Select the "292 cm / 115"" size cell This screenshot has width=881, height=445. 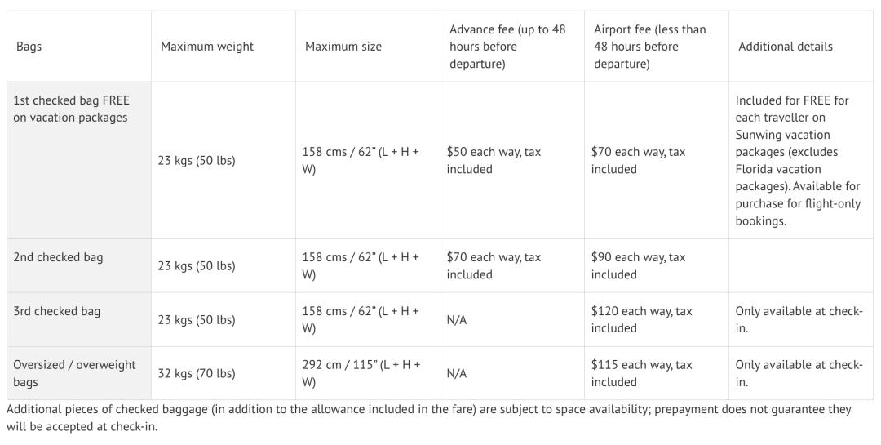point(361,373)
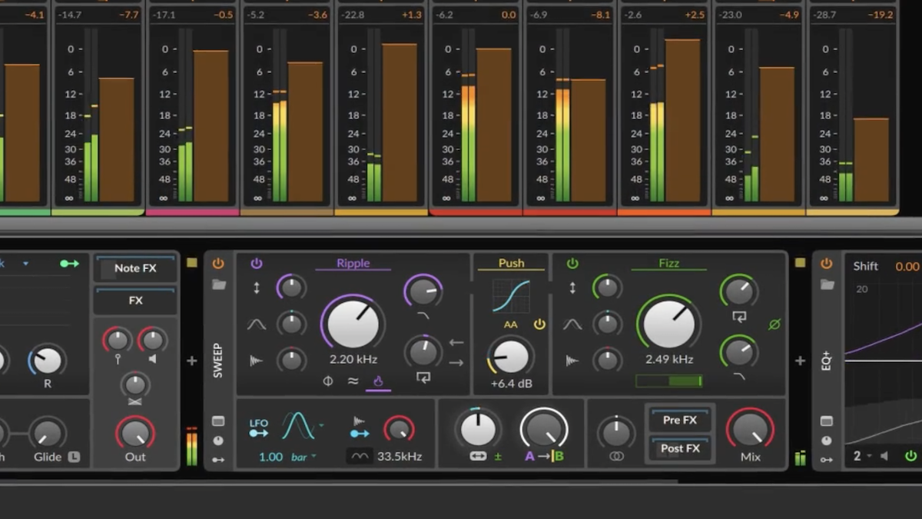922x519 pixels.
Task: Toggle the AA anti-aliasing switch in Push
Action: click(x=510, y=324)
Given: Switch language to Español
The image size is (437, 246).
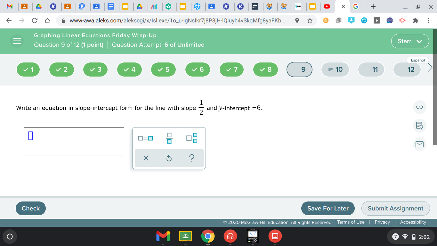Looking at the screenshot, I should point(417,60).
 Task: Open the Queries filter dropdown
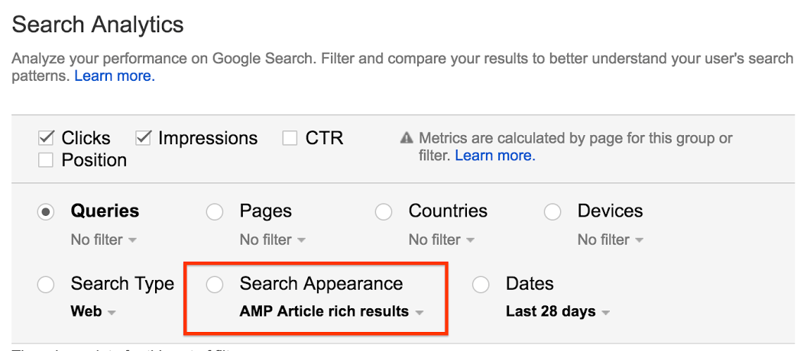pyautogui.click(x=104, y=240)
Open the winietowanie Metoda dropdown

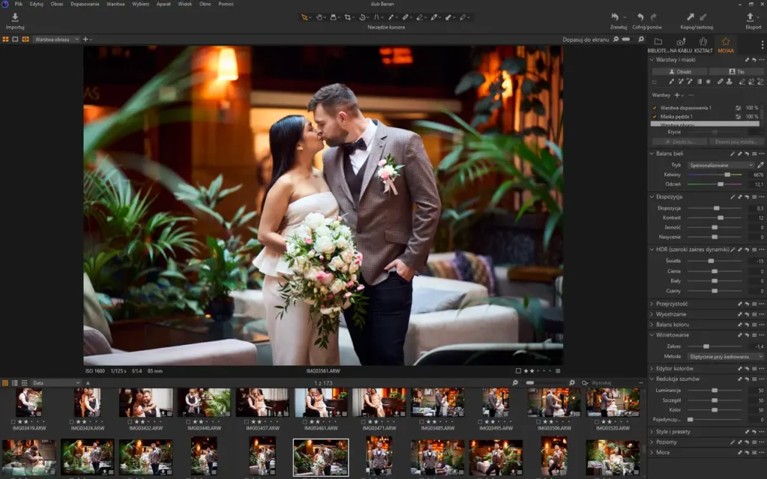point(725,357)
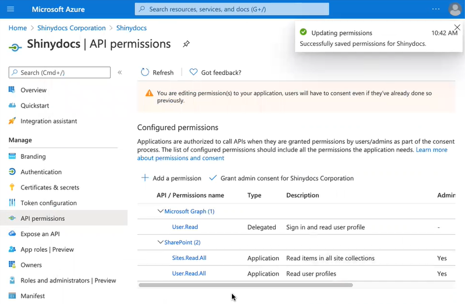
Task: Open Certificates & secrets in sidebar
Action: [x=50, y=188]
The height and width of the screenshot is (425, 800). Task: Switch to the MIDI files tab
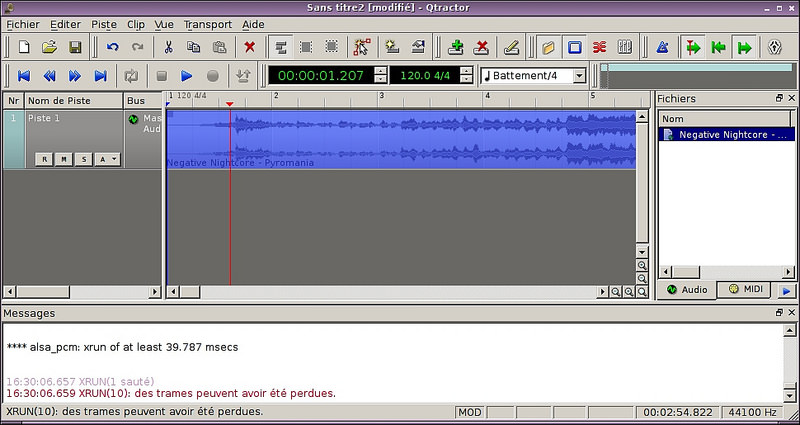point(747,289)
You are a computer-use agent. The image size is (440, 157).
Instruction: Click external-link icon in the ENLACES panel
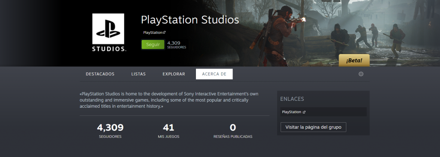pos(304,112)
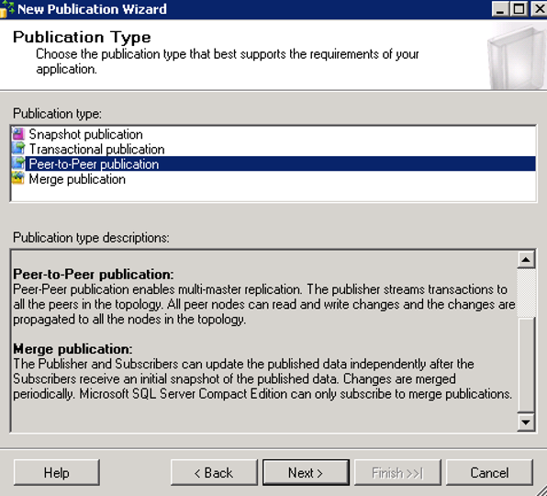Click the Snapshot publication icon
Image resolution: width=547 pixels, height=496 pixels.
(18, 134)
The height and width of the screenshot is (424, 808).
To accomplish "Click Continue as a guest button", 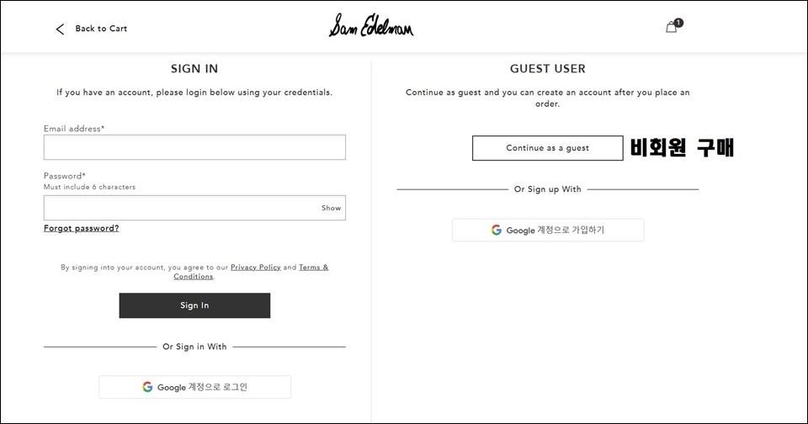I will pyautogui.click(x=548, y=148).
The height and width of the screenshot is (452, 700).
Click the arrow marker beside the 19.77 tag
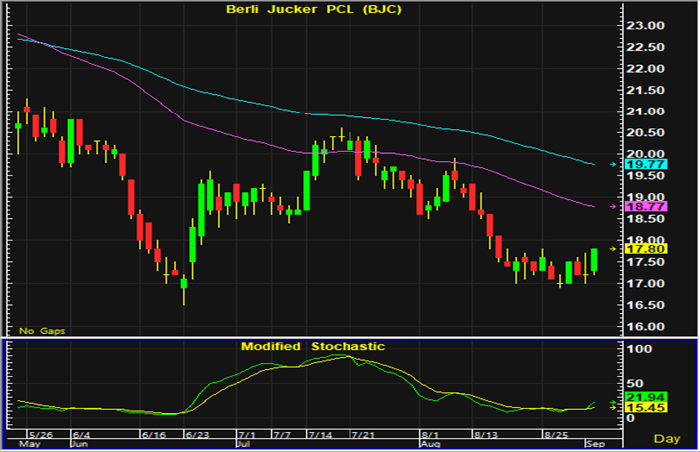click(611, 163)

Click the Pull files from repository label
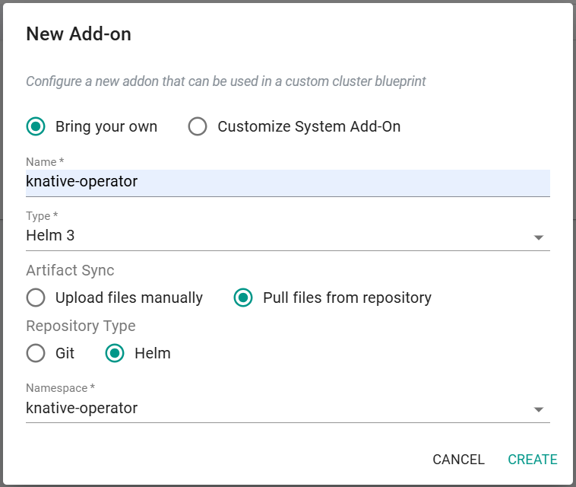(x=347, y=298)
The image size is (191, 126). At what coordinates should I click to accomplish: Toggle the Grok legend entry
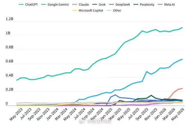[99, 4]
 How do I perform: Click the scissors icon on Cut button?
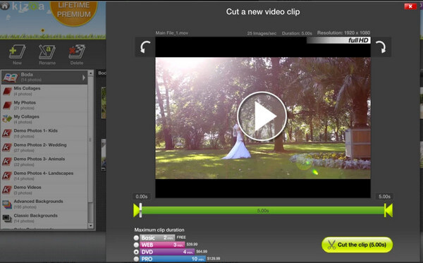click(331, 245)
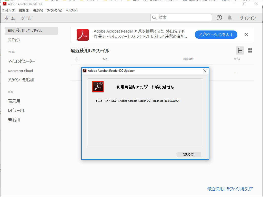Dismiss the app promotion banner with the X
The image size is (263, 197).
point(246,34)
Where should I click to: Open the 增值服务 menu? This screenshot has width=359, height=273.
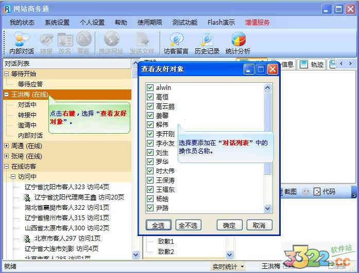(x=257, y=23)
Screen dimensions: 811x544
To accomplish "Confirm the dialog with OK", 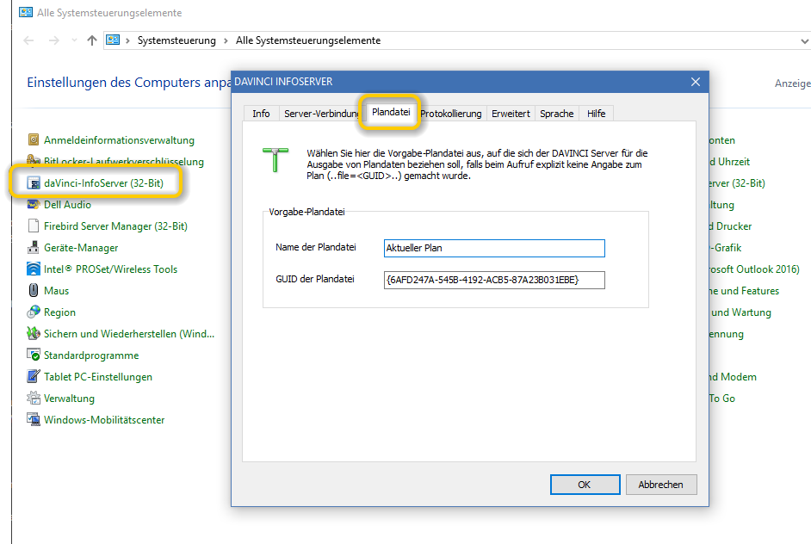I will click(584, 485).
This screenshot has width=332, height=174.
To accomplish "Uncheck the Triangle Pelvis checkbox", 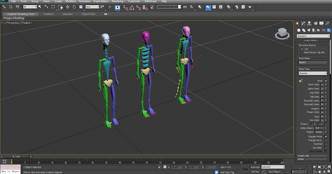I will [326, 136].
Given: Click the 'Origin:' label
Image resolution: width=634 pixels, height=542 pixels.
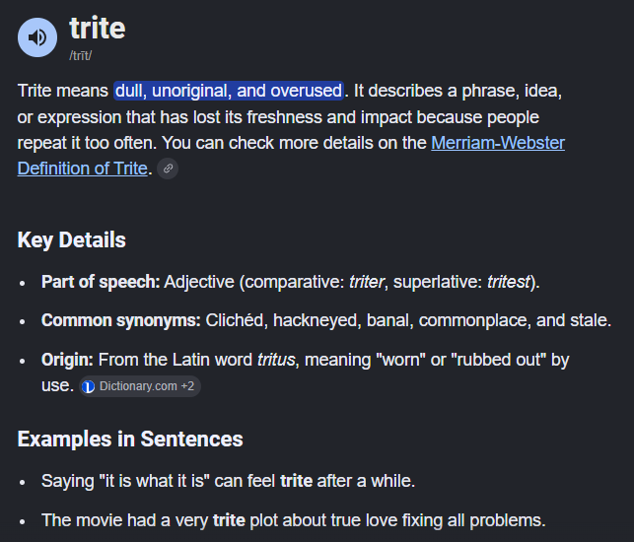Looking at the screenshot, I should [x=67, y=360].
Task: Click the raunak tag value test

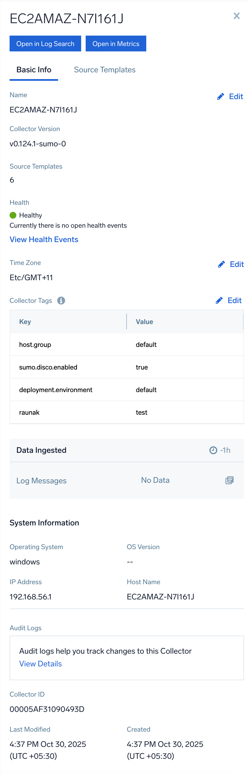Action: tap(141, 412)

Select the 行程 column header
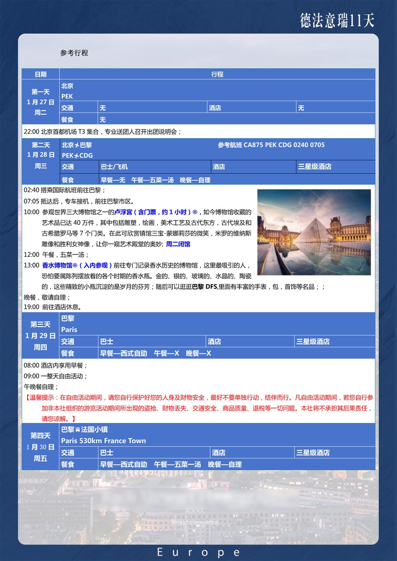(217, 74)
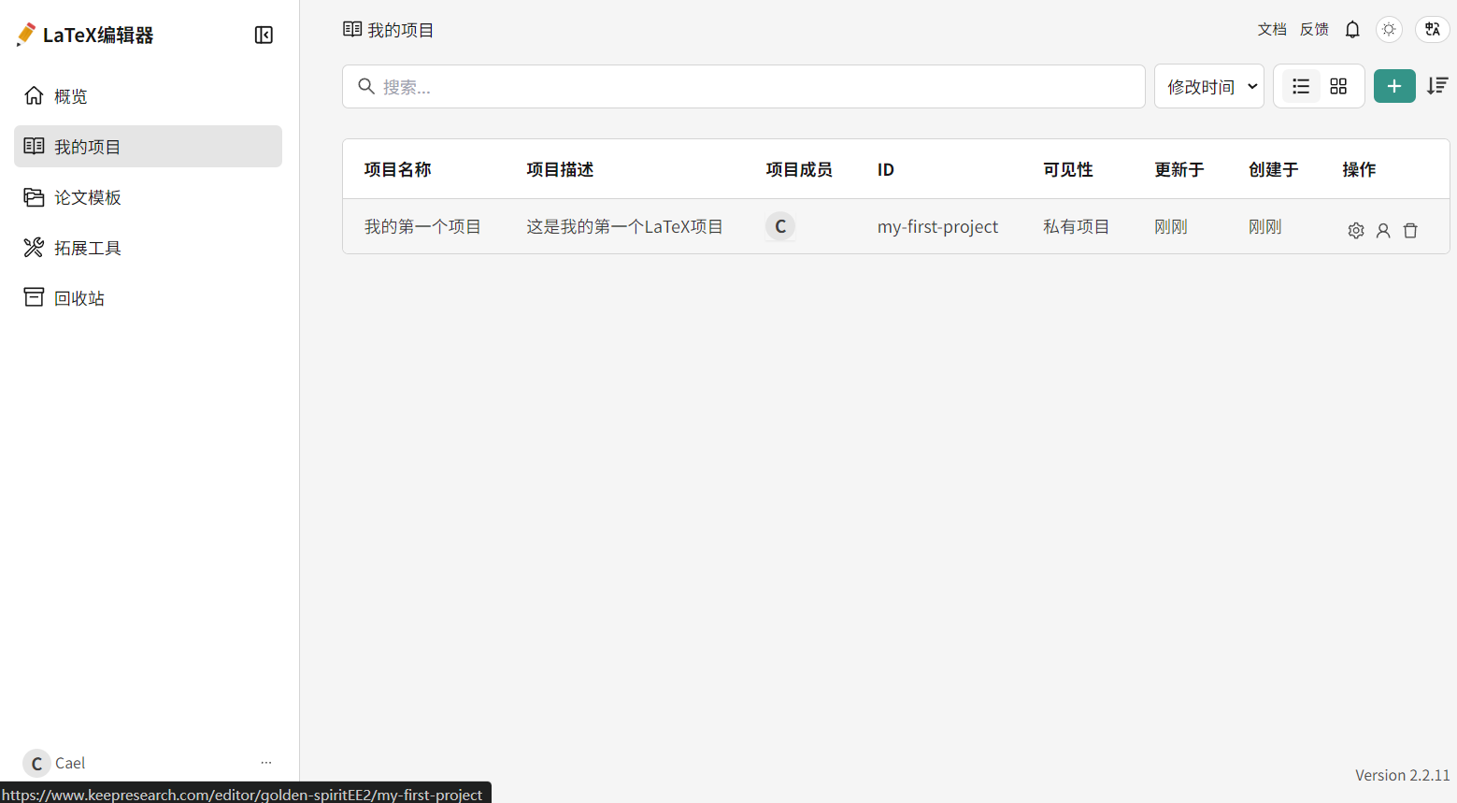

= = =

The lines to be quoted run from the line containing "Image resolution: width=634" through the end of the entries above, both included; quote them exactly and leave out any pictures.

**Expected answer:**
Image resolution: width=634 pixels, height=542 pixels.
Looking at the screenshot, I should [x=67, y=360].
Task: Click the raunak tag value test

Action: tap(141, 412)

Select the 行程 column header
(217, 74)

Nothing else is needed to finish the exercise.